** Input follows **

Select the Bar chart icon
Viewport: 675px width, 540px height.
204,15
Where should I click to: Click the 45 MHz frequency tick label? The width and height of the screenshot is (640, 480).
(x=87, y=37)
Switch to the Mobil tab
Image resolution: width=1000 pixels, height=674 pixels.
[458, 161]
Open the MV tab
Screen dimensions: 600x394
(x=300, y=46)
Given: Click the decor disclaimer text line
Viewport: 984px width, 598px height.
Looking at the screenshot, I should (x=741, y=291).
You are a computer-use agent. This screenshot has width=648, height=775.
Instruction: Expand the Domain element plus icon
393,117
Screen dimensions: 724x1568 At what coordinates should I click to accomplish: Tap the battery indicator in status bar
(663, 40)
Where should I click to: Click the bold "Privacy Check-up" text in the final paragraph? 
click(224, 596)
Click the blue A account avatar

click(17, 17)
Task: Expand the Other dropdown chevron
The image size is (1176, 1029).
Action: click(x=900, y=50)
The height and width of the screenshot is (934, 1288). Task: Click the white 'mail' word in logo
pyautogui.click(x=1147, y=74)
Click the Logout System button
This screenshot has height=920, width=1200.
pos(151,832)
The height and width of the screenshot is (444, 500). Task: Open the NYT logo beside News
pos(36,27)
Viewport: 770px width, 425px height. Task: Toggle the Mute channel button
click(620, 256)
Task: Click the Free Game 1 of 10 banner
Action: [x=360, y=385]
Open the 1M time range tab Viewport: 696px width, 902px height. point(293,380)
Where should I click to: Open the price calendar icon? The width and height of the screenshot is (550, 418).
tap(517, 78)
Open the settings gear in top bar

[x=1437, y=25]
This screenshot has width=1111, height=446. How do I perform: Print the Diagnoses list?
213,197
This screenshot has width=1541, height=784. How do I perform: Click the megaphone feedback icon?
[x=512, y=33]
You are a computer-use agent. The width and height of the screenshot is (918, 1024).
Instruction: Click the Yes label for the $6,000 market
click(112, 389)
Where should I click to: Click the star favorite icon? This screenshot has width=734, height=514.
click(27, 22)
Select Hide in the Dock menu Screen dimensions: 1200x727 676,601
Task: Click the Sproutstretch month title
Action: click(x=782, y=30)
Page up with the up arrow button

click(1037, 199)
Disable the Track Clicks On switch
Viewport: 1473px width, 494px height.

** End of Input **

Work task
Copy out each line of the entries where the word "agent" is found.

Answer box
You are a computer-use agent. This screenshot has width=648, height=775.
You are a computer-use agent. The width and height of the screenshot is (918, 1024).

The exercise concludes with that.